Yes Magazine wrote about a New York-based restaurant where Syrian matriarchs share their culinary traditions. “These women really represent their culture. They are the vessels that carry this culture forward.”

Elderly Craftsman Weaves Stories of History, Passion and Love into Art

The Syria Times reported on carpet weaving in Aleppo, where a craftsman is keeping alive the traditional knowledge of weaving rugs, carpets and tapestries on wooden looms.
“He is one of the few who have realized the importance of saving ancient handmade crafts such as carpet weaving and rug making from extinction and keeping their legacy alive in the hearts of their loyal admirers.

Reports and Updates from the Syrian People

Italian team begins reconstruction in Aleppo

A group of Italian engineers and experts in Aleppo are working with local Syrians to teach them restoration skills for the souq, minaret and Umayyad mosque. Read more on the ANSAmed website here.

Regional Workshop on “Treating Stolen Cultural Property Recovery” 

The Regional Workshop on “Treating Stolen Cultural Property Recovery” organized by the Biladi Association with funding and support from the Norwegian Embassy in Beirut began on Thursday 15 February 2018 in Beirut. The workshop was attended by specialists in heritage and law from Syria, Iraq and Lebanon, under the supervision of a group of international experts working in this field. The workshop will continue until February 26, 2018.

Its topics focus on international law, international conventions on the protection and recovery of stolen cultural property, case studies and successful recovery. Read more on the DGAM website here.

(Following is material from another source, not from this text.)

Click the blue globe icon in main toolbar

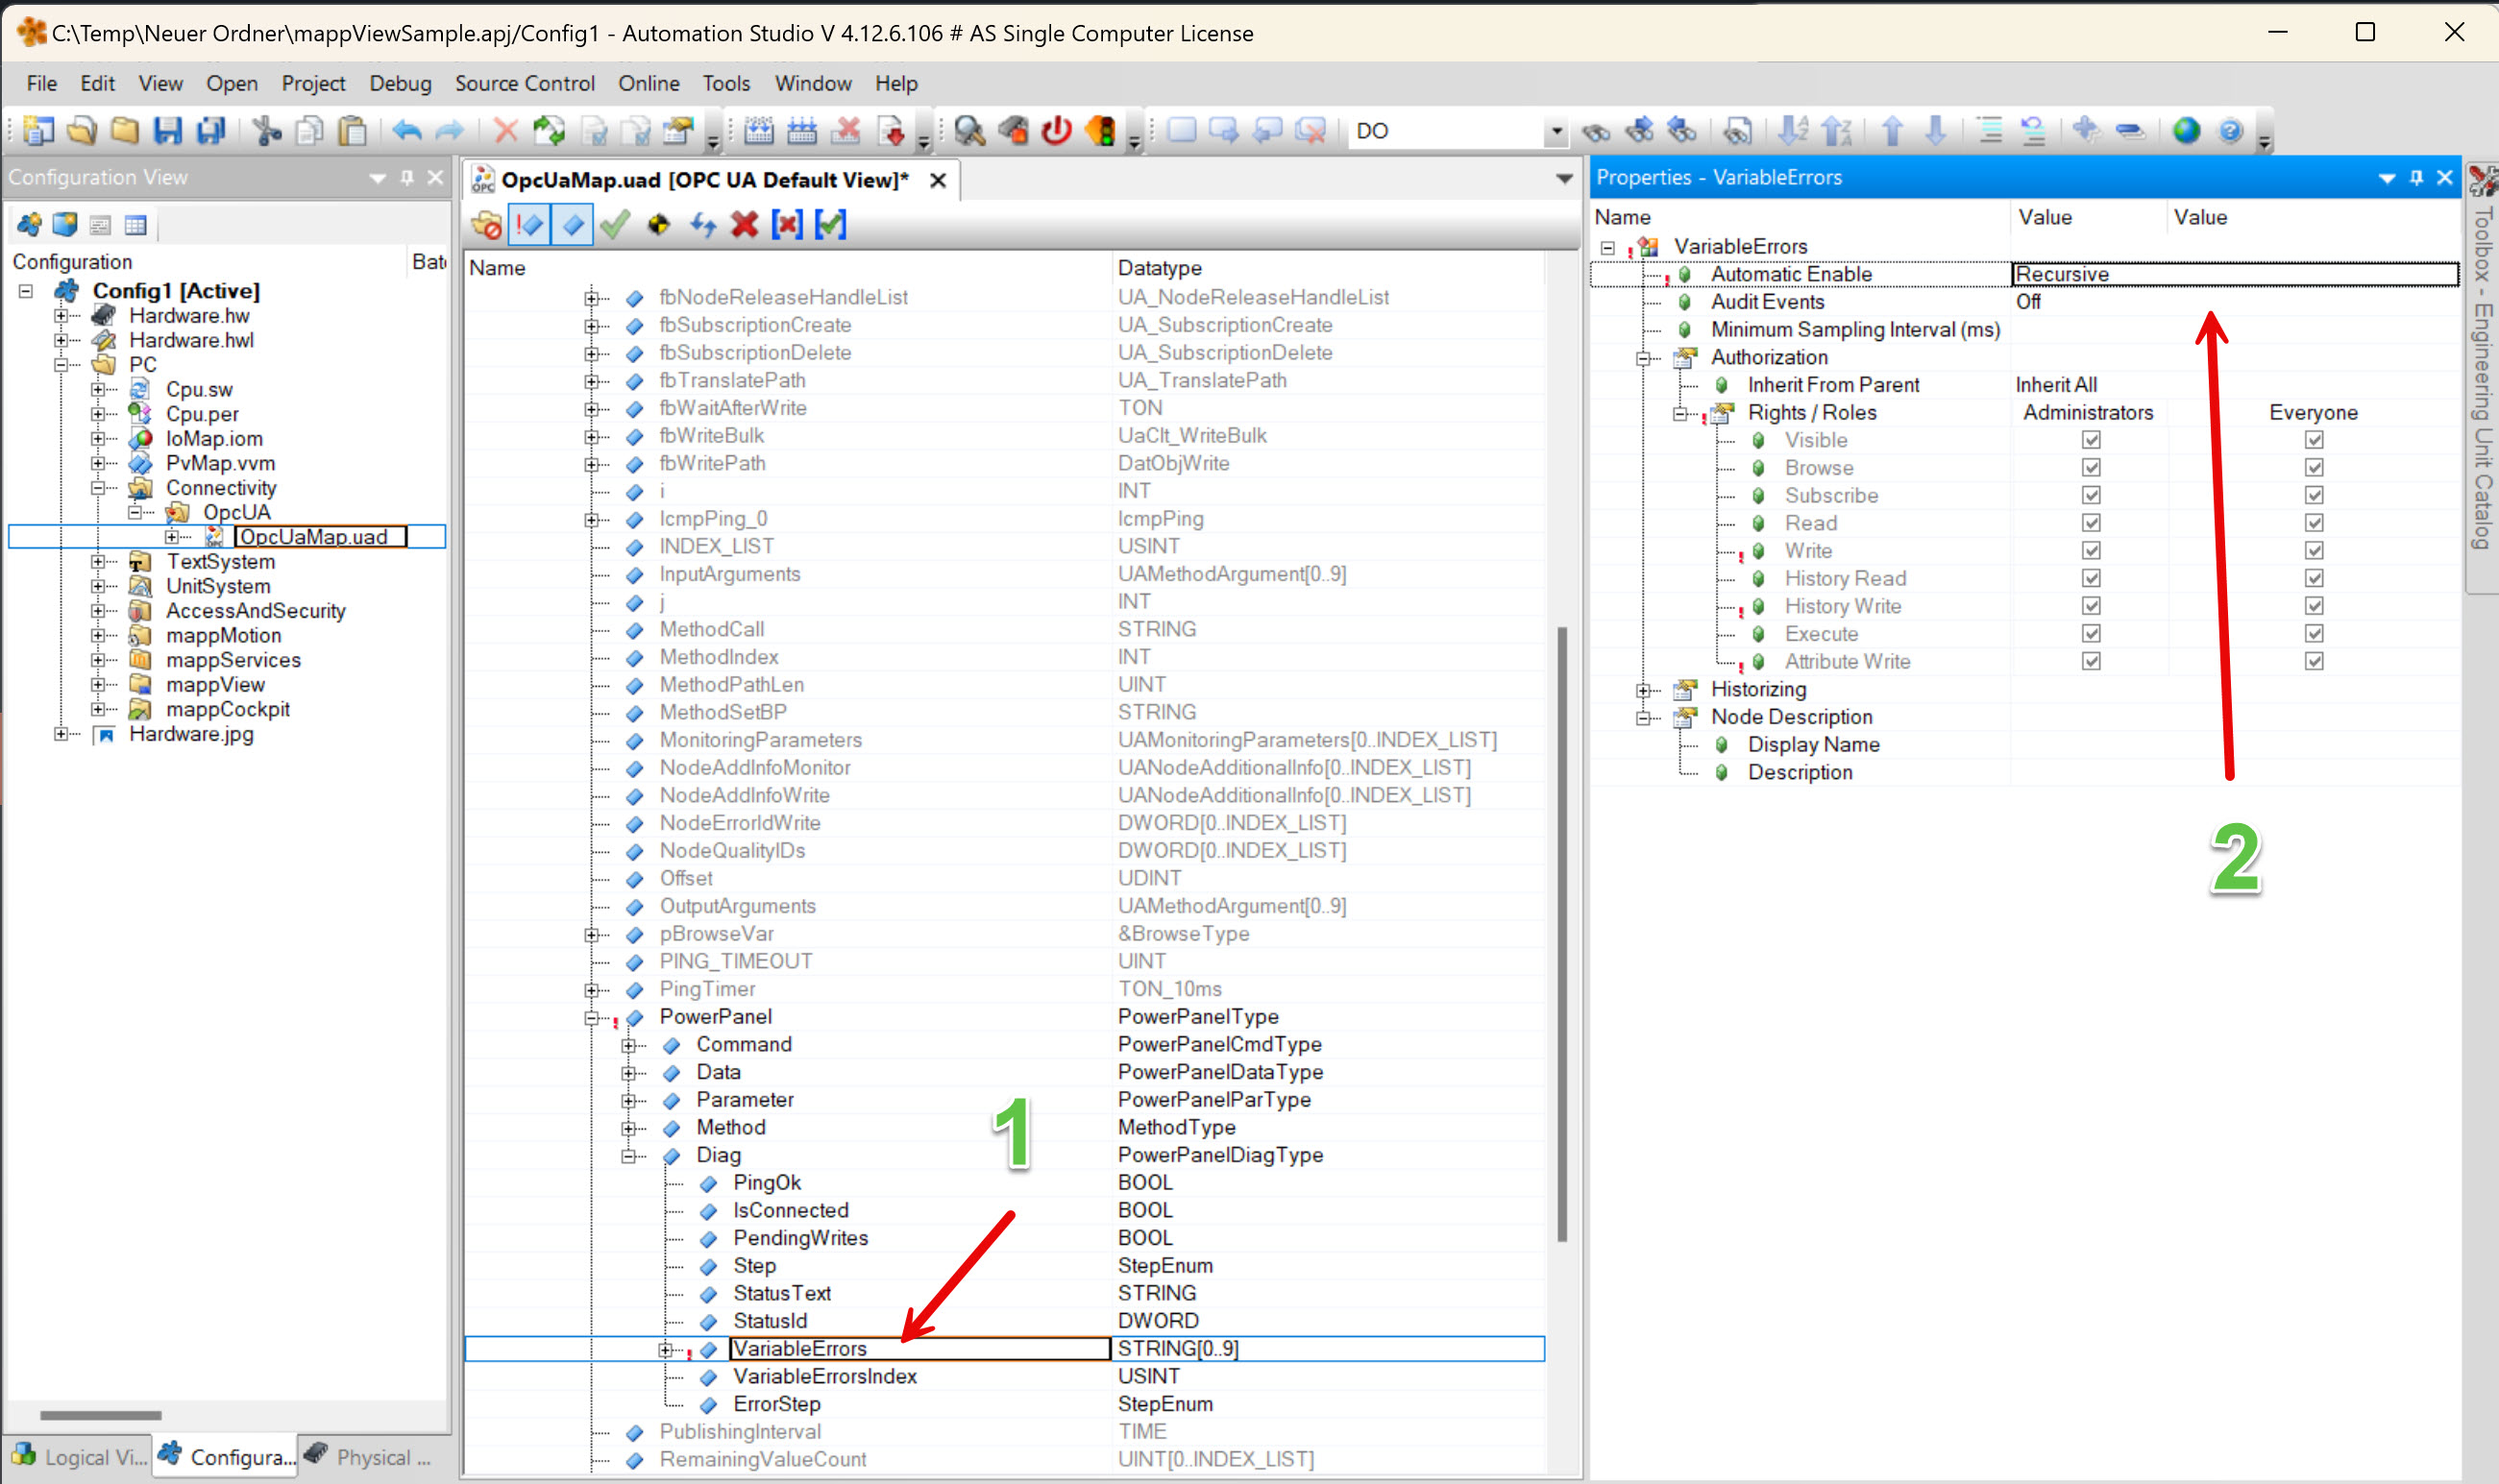tap(2186, 131)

Policy Changes and Updates from Syria

  • None

International Activity

Applications open for cultural heritage rescue training courses at ICCROM

Applications are now open for two ICCROM courses on First Aid to Cultural Heritage in Times of Crisis 2018, which  aims to enhance collaboration between the cultural and humanitarian sector by streamlining activities and communication, and by enabling cultural responders to be integrated in overall humanitarian response efforts.
Scholarships are available.

FAC 2018 international course, the Netherlands
Dates: 31 July-24 August, 2018
Application deadline: 23 March, 2018
Place: Tilburg, the Netherlands
Working language: English
Information here.

AC-Africa, Mali
Using the recent conflict in Mali as a central case study, this course will offer insights gained in recovering cultural heritage in tandem with humanitarian recovery. For the first time, this course will be offered in French!
Dates: 12-28 November 2018
Application deadline: 29 March 2018
Place: Bamako, Mali
Working languages: English and French. More information in English and French

International festivals feature Syrian culture

Syrian culinary heritage will be showcased in a fundraiser dinner at the South Beach Wine and Food Festival 2018, in Florida, where visitors can experience food, traditions, and stories from Syria. Read more on the South Florida website here.

The Arabic Book and Culture Days in Istanbul, Turkey, will include work from Syrian scholars and writers. 2-11 March 2018 at at Üsküdar Bağlarbaşı Congress and Cultural Center. Learn more on the Daily Sabah website here.

News Updates
(Not covered in other sections)

  • Mental Floss wrote about the collaborative program between a law firm and the University of Pennsylvania that are training dogs to root out stolen antiquities looted from archaeological sites and museums.
  • The Armenian Weekly website reported on an art detective and her organization, the Walk of Truth NGO, which works to prevent the theft of cultural artifacts from countries including Syria.
  • Good Worldwide reported about an Aleppo-born Californian musician who writes about Syria and records in Armenian.
  • The National reports on a warning from UNESCO chief Audrey Azoulay about allowing extremists to commit cultural cleansing to drive religions and communities apart.
  • MENAFN reports on the lecture by Sheila Canby from the Islamic Art department at the MET in New York discussing cultural preservation techniques in war-torn countries.
  • Egypt Today discusses the Cultural Protection Fund, an initiative organized by the British Council in partnership with DCMS (Department for Digital, Culture, Media & Sport). In Syria, the CPF will preserve and revitalise the tradition of domed houses to offer accommodation for families.